Marks Without Markets
What is actually inside the S&P 500's blowout first-quarter earnings number
On April 30, Alphabet reported the largest quarterly profit in the company’s history, with revenue up 22%. Buried in the release was a less celebrated number — more than half of that profit came from $36.9 billion in net gains on equity securities, primarily unrealized gains on private holdings.
Anthropic appears to be central to that story. Alphabet had just signed a $200 billion cloud computing deal with the AI lab, and the value of its existing stake had jumped after Anthropic’s February funding round. The filing does not isolate Anthropic by name. Days later, Amazon disclosed $16.8 billion in pre-tax gains explicitly tied to its Anthropic stake.
Add an $8 billion income tax benefit at Meta tied to Treasury guidance on previously capitalized R&D costs, and three accounting items at three companies explain most of the $54 billion jump in S&P 500 first-quarter earnings above what Wall Street had expected.
Millions of Americans own the S&P 500 because it is supposed to be the cleanest available shorthand for U.S. corporate profits. In the first quarter, that shorthand became less clean. The issue is not that the accounting is wrong. It is that one of the world’s most important earnings numbers now contains large gains from private AI valuations that were not set in a continuous public market.
The Financial Times documented the line items themselves on Thursday, with Robin Wigglesworth walking through each company. The next layer of the story concerns anyone with money in an S&P 500 index fund: what those line items do to the index the companies sit inside.
Alphabet and Amazon already held large equity stakes in Anthropic from earlier investments. When Anthropic raised new money in February at a valuation more than double its previous round, accounting rules in place since 2018 required the two companies to revalue what they already owned. The increase flowed straight through the income statement, despite no actual sale.
The Series G triggered the markup. The markup hit the income statement. The income statement rolled up to the S&P 500.
The defense is that the rule is the rule and the gains are real. Warren Buffett made the opposite argument in 2018 when the same standard forced Berkshire Hathaway to mark its Apple stake through net income. He called the resulting bottom line “useless.” He lost. The Apple markups turned out to be real money — Berkshire sold roughly two-thirds of the position between 2023 and 2024 at prices well above the 2018 marks, and Buffett quietly stopped complaining.
The argument extends to Anthropic: the markups represent real value that will be substantially realized at IPO, just as Apple’s were when Berkshire began selling. The difference is in how prices get set.
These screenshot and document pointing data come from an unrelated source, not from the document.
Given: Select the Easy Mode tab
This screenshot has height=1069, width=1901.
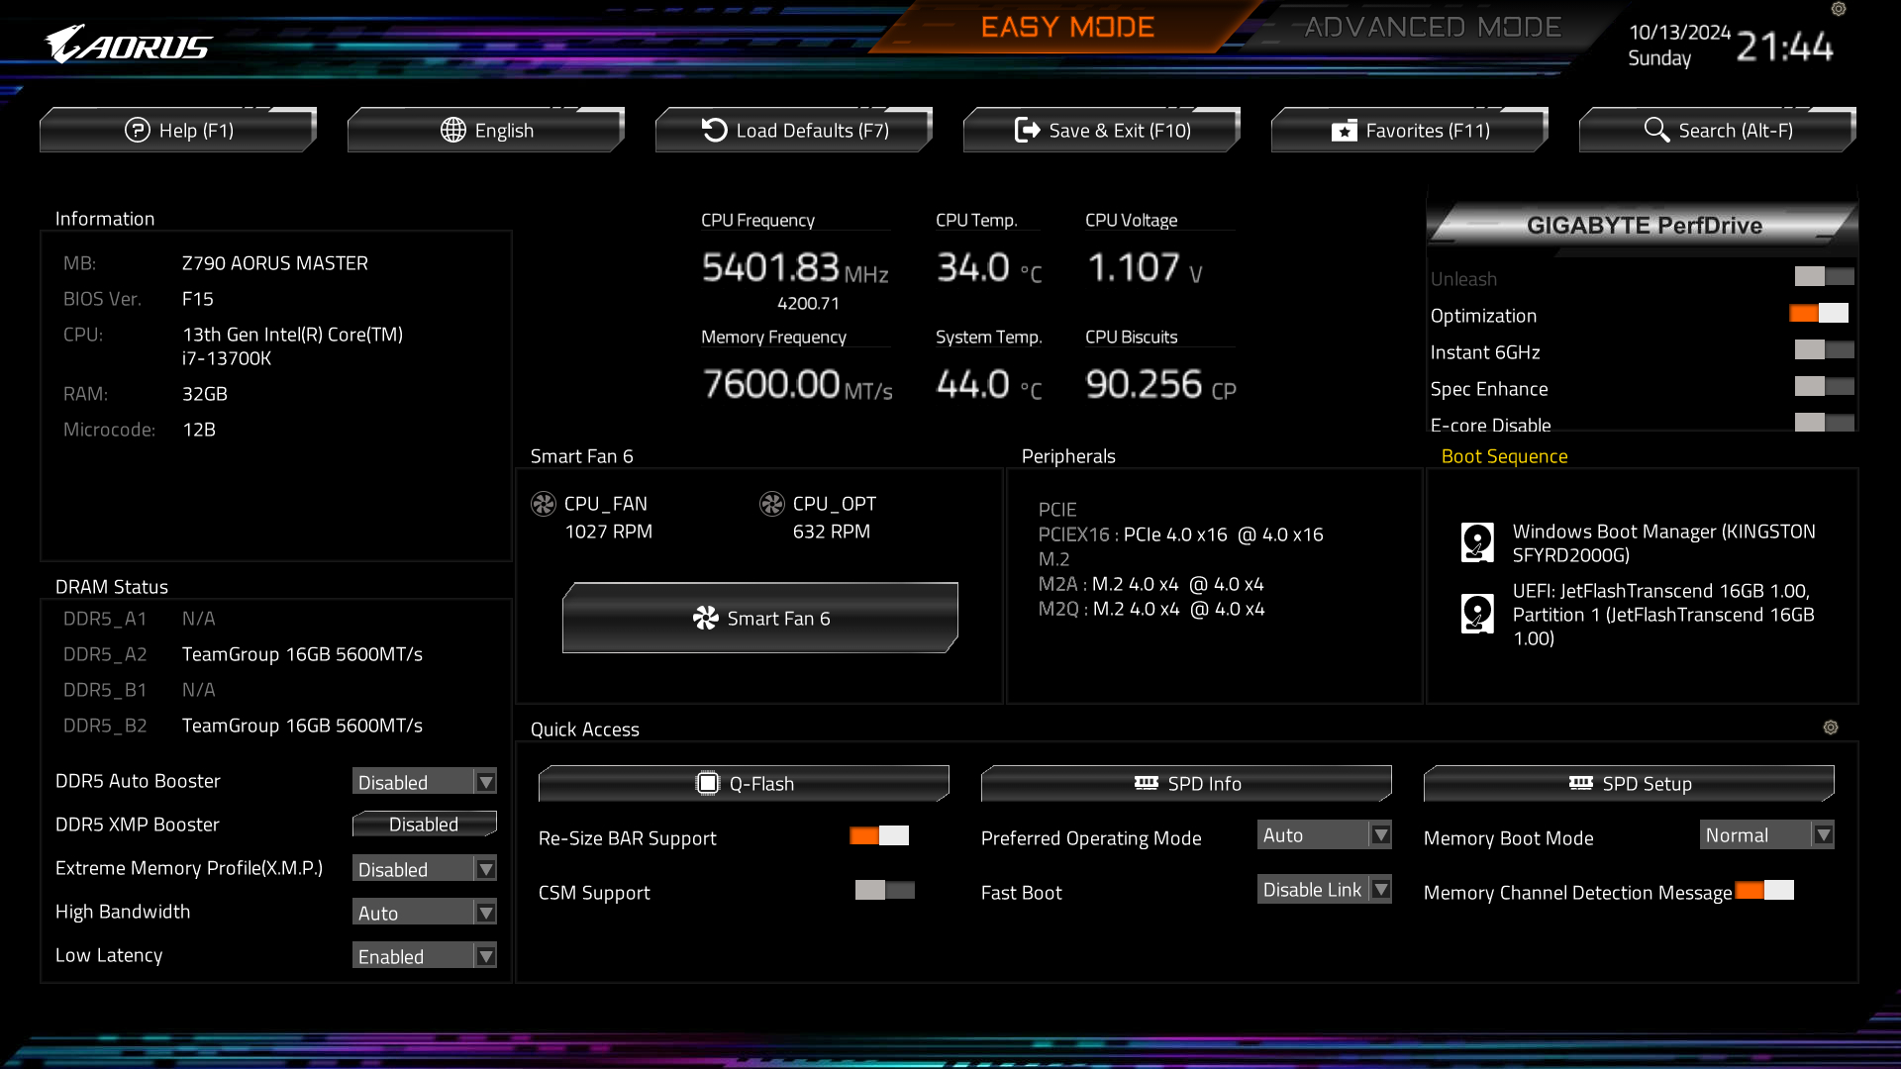Looking at the screenshot, I should (x=1067, y=28).
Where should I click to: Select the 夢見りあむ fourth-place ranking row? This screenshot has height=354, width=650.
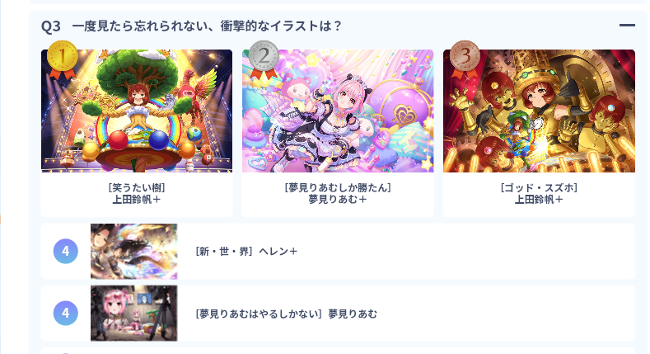(x=338, y=313)
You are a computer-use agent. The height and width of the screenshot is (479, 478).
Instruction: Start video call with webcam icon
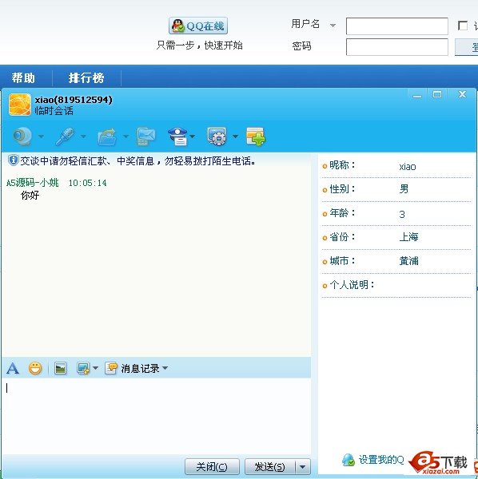point(22,137)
Apple traded continuously in a public market, with prices established every second by millions of investors who had no commercial relationship with Berkshire. Anthropic has no public market — no listed stock, no S-1, no continuous bid. Its valuation is set in private funding rounds, negotiated among investors and strategic partners.
A market, in any meaningful sense, is a setting in which prices are set by parties whose interests are unrelated to the holder. Apple had one. Anthropic does not.
The next chapter is being written this month. Anthropic is in talks on a new round at $900 billion, more than double its February valuation. A close near those terms would force another markup in the second quarter, plausibly larger than the two first-quarter markups combined. The numbers will land in late-July earnings reports and roll into the S&P 500 figure from there.
None of this is hidden — it sits in financial statements, research notes and news coverage. The accounting is technically clean: the Series G was a real transaction at a real price, and the markups are mathematically correct given that price. What’s less clearly understood is what the resulting earnings figure now contains.
The 27% first-quarter growth rate is closer to 18% on the operating numbers. The gap is one-time items, primarily the Anthropic markup. It remains the headline number, the one that drives passive flows, anchors valuation debates and gets cited in every macro outlook. It’s also a number that now includes one-time accounting items at three companies, generated by a mechanism whose information content depends on a price-discovery setting that does not currently exist for the assets being marked up.
The index is not lying. It is measuring more than most investors think.